Your assignment – Could you set down only the lines from the one including "You are a computer-use agent. 626x366 pixels." to the end of the records below, inclusive and exact, leaving pictures out?

-- Opening Marker --

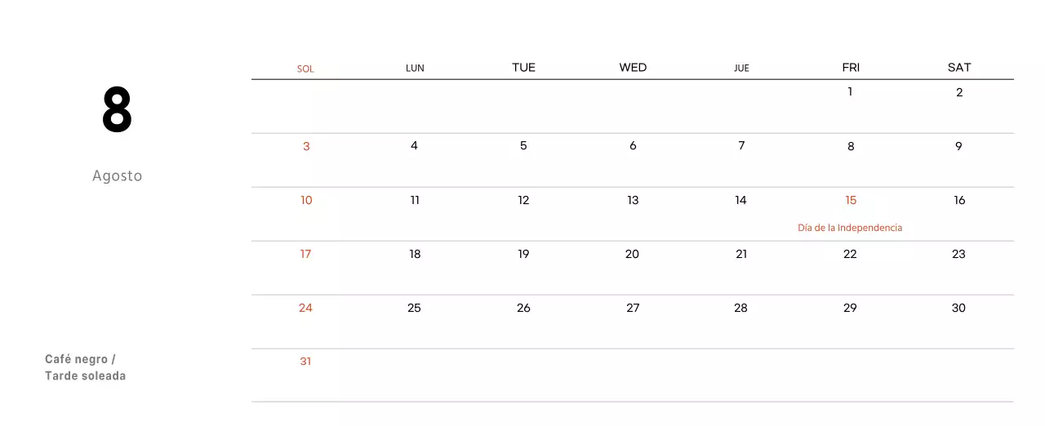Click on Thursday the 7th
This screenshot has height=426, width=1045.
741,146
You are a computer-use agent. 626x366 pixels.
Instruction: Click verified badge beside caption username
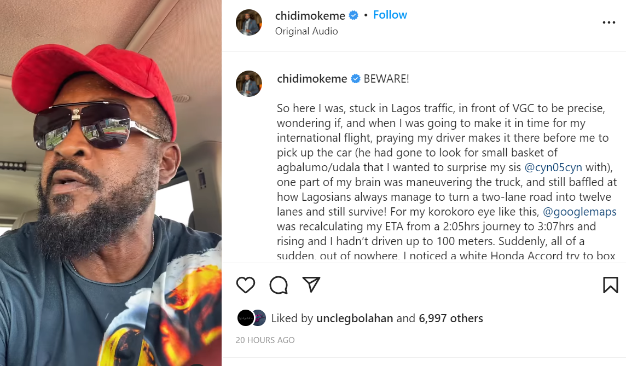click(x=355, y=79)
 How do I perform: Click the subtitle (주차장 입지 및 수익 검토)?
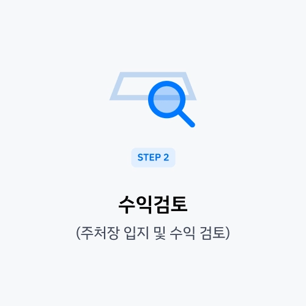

-- Closing Marker --

Solution for this exercise –
You are a computer-use agent. 626x366 pixels.
Instruction: Click verified badge beside caption username
click(x=355, y=79)
 How do I perform: Click the subtitle (주차장 입지 및 수익 검토)?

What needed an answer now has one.